Another leading theory, “ocean fertilization,” entails scattering iron powder throughout the world’s seas, providing nutrients to boost the amount of phytoplankton that thrive in the water’s upper layers. Through photosynthesis, these plants absorb CO2, which in theory stays with them when they die and fall to the ocean floor. Initial experiments have not lived up to the hype, however, but more research is underway.
Yet another take on altering the seas for the sake of the climate, “engineered weathering,” entails replacing some of the oceans’ carbonic acid with hydrochloric acid. This, the theory goes, accelerates the underwater storage of CO2 otherwise destined for the atmosphere. According to Harvard Earth and Planetary Science Ph.D. Kurt Zenz House, engineered weathering “dramatically accelerates a cleaning process that nature herself uses for greenhouse gas accumulation.”

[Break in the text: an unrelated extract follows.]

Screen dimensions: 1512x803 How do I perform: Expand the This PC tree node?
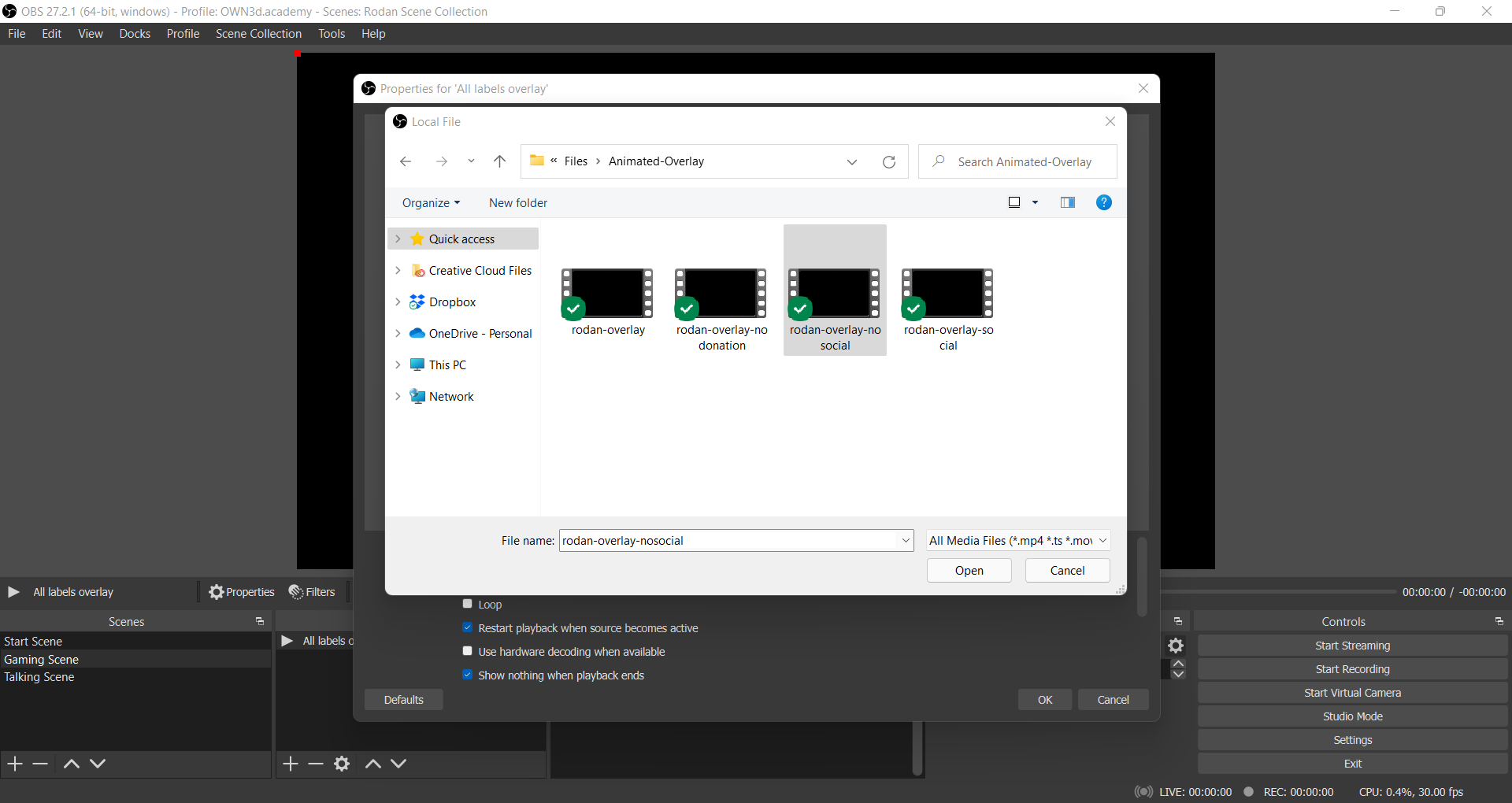[x=398, y=364]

While the cost of many of these so-called “geo-engineering” fixes would not necessarily be prohibitive in light of the cost of transforming our global energy economy, the risks of unintended consequences weigh heavily on even the researchers proposing them. “Personally, as a citizen not a scientist, I don’t like geo-engineering because of the high environmental risk,” Ken Caldeira, a researcher at California’s Carnegie Institution of Washington, told New Scientist. “It’s toying with poorly understood complex systems.” But he also wonders: “Is it better to let the Greenland ice sheet collapse and let the polar bears drown their way to extinction, or to spray some sulphur particles in the stratosphere?”